Dari segi pertumbuhan ekonomi, memiliki posisi behind-the-curve dalam pemulihan pasca Covid-19 membuat pertumbuhan ekonomi Indonesia masih relatif baik. Pertumbuhan ekonomi yang relatif baik juga ditopang oleh berbagai macam faktor, seperti faktor musiman Ramadhan dan Idul Fitri, performa ekspor yang sangat baik, dan meningkatnya aktivitas konsumsi masyarakat mendorong sisi konsumsi dan produksi dalam negeri dalam kondisi yang sangat baik. Mempertimbangkan kondisi pertumbuhan ekonomi domestik yang sejauh ini masih menunjukkan sinyal positif dan inflasi yang masih relatif terkendali, Indonesia nampaknya menghadapi probabilitas yang sangat kecil untuk jatuh dalam ancaman stagflasi, setidaknya dalam jangka pendek.
Hal Yang Perlu Diwaspadai
Kedepannya, ada beberapa hal yang patut diwaspadai. Pertama, perlambatan aktivitas perekonomian global, termasuk partner dagang utama Indonesia, seperti Tiongkok dan AS, memiliki potensi untuk menghambat nilai ekspor Indonesia. Adanya indikasi penurunan harga komoditas energi utama juga berpotensi memiliki dampak yang signifikan terhadap penurunan nilai ekspor Indonesia dalam beberapa waktu ke depan. Selain itu, apabila inflasi dalam negeri terus merangkak naik, kondisi ini akan menggerus daya beli masyarakat secara keseluruhan. Implikasinya adalah akan ada tekanan terhadap tingkat konsumsi dalam negeri. Dengan tren pengetatan kebijakan moneter global dan kemungkinan Bank Indonesia juga akan melakukan pengetatan moneter dalam waktu dekat mendorong adanya ancaman penurunan investasi. Dan yang tidak kalah pentingnya, dengan adanya mandat pengembalian defisit di bawah 3% per ta- hun 2023, membuat adanya tekanan untuk pemerintah Indonesia melakukan penghematan belanja sehingga berpotensi belanja pemerintah akan mulai menurun di masa mendatang.

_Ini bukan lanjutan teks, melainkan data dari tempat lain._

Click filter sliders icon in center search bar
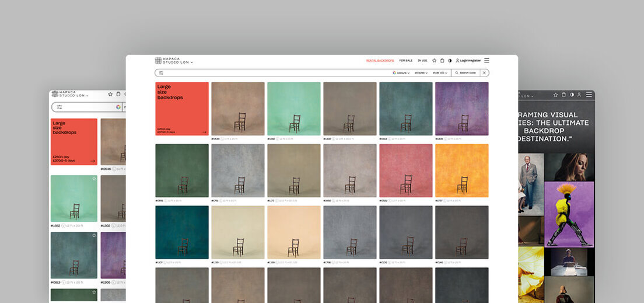This screenshot has height=303, width=644. [161, 73]
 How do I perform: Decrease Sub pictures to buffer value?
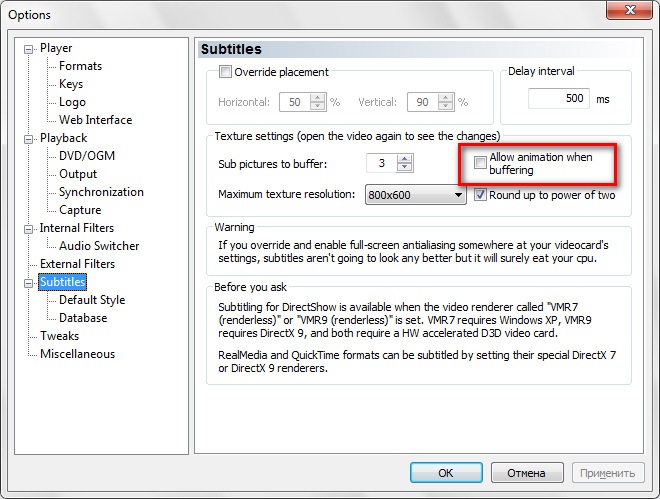tap(405, 168)
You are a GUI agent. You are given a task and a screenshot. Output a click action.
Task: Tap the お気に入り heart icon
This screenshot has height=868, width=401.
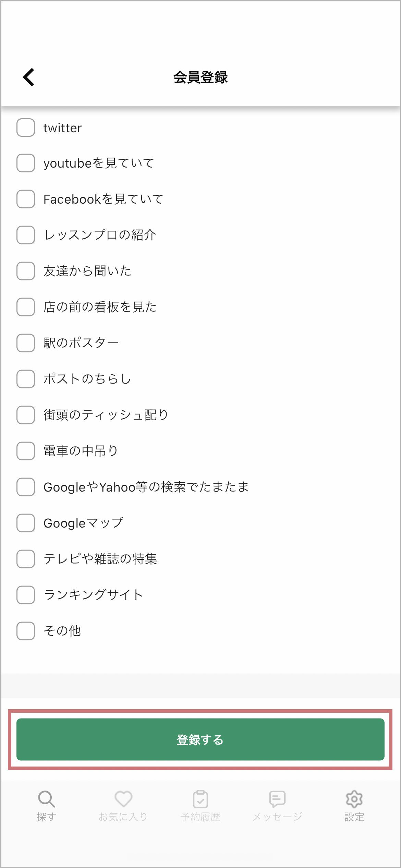(123, 799)
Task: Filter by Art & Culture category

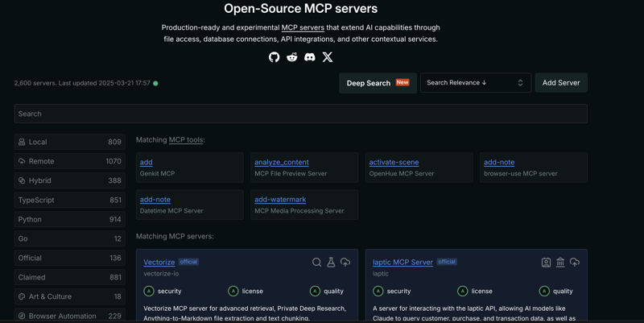Action: click(x=69, y=296)
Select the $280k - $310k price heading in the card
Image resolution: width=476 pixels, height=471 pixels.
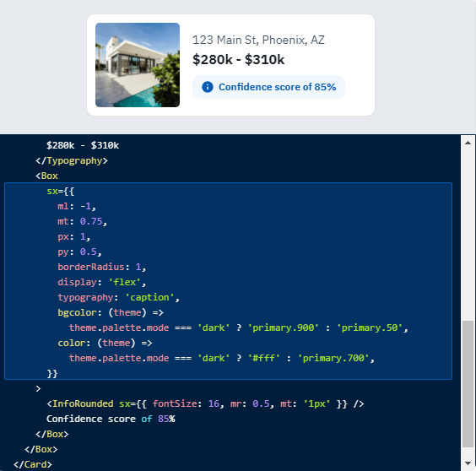pyautogui.click(x=238, y=60)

Memperhatikan kondisi tersebut, dapat diamati bahwa berbagai sumber pertumbuhan ekonomi, baik itu konsumsi, investasi, belanja pemerintah, dan net ekspor, memiliki potensi untuk mengalami penurunan dalam beberapa waktu mendatang. Apabila tidak tertangani dengan baik, Indonesia tentu akan dihadapkan dengan ancaman perlambatan ekonomi. Lebih jauh, inflasi pun belum terlihat telah mencapai titik puncaknya sejauh ini. Sehingga, walaupun saat ini Indonesia masih jauh dalam ancaman stagflasi, pemerintah perlu fokus untuk menjaga sumber pertumbuhan ekonomi dalam negeri serta pengendalian inflasi agar tidak melonjak terlalu tinggi. Apabila hal ini gagal dilakukan, tentu Indonesia memiliki peluang lebih besar untuk jatuh dalam stagflasi di masa mendatang. Kondisi yang sejatinya sedang dihadapi banyak negara di berbagai belahan dunia saat ini.